[Saved entries]

---------------

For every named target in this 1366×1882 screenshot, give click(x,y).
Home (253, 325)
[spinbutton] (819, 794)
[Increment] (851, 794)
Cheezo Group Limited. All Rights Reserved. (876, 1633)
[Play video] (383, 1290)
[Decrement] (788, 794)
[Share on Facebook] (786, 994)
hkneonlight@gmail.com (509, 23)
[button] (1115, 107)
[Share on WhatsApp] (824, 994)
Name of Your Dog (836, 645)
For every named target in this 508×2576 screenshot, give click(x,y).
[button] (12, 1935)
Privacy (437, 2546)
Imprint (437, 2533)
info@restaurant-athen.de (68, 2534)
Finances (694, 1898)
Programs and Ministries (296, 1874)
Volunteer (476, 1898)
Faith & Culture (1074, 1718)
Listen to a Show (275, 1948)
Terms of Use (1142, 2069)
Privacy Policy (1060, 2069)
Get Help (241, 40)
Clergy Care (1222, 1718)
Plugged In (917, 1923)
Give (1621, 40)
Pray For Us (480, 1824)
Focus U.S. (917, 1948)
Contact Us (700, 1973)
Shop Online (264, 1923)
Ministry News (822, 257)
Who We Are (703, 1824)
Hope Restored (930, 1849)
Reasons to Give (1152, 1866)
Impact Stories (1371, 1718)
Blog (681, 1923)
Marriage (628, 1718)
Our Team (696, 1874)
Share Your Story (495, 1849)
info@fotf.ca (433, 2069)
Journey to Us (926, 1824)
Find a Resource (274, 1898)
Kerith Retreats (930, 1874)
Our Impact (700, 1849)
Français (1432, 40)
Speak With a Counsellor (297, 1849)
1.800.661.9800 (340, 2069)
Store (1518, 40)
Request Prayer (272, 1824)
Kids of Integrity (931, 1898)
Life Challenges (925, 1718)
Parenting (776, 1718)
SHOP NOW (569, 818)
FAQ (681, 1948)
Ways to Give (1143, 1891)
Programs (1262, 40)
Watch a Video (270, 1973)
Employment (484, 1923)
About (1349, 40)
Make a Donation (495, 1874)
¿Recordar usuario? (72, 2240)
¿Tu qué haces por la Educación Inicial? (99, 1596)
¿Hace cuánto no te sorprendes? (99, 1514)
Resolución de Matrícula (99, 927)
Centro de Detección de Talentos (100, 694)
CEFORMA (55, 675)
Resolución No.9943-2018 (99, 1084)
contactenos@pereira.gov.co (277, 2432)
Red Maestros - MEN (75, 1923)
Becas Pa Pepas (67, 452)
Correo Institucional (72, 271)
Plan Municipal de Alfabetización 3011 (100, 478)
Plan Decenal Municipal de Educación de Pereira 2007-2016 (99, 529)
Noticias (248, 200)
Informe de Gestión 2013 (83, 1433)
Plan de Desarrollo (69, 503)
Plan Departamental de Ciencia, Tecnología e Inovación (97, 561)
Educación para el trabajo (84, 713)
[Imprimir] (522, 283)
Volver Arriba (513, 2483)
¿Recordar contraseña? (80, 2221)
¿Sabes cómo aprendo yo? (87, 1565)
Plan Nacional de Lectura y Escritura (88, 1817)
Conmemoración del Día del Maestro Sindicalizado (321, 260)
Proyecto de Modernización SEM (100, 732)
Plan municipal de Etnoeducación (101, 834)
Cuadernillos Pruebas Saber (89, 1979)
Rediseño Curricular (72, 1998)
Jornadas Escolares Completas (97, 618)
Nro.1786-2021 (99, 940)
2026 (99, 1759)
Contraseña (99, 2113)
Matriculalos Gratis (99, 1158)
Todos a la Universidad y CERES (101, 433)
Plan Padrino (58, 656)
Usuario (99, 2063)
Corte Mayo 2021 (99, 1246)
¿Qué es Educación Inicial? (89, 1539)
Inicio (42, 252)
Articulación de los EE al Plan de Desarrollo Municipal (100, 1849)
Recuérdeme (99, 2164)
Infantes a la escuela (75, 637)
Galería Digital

---------------

:: What the task requires ::
Please find each line in the records above that holds the word "target", and copy it.

:: Exercise solution ::
For every named target in this 1366×1882 screenshot, give click(x,y).
For every named target in this 508×2576 screenshot, give click(x,y).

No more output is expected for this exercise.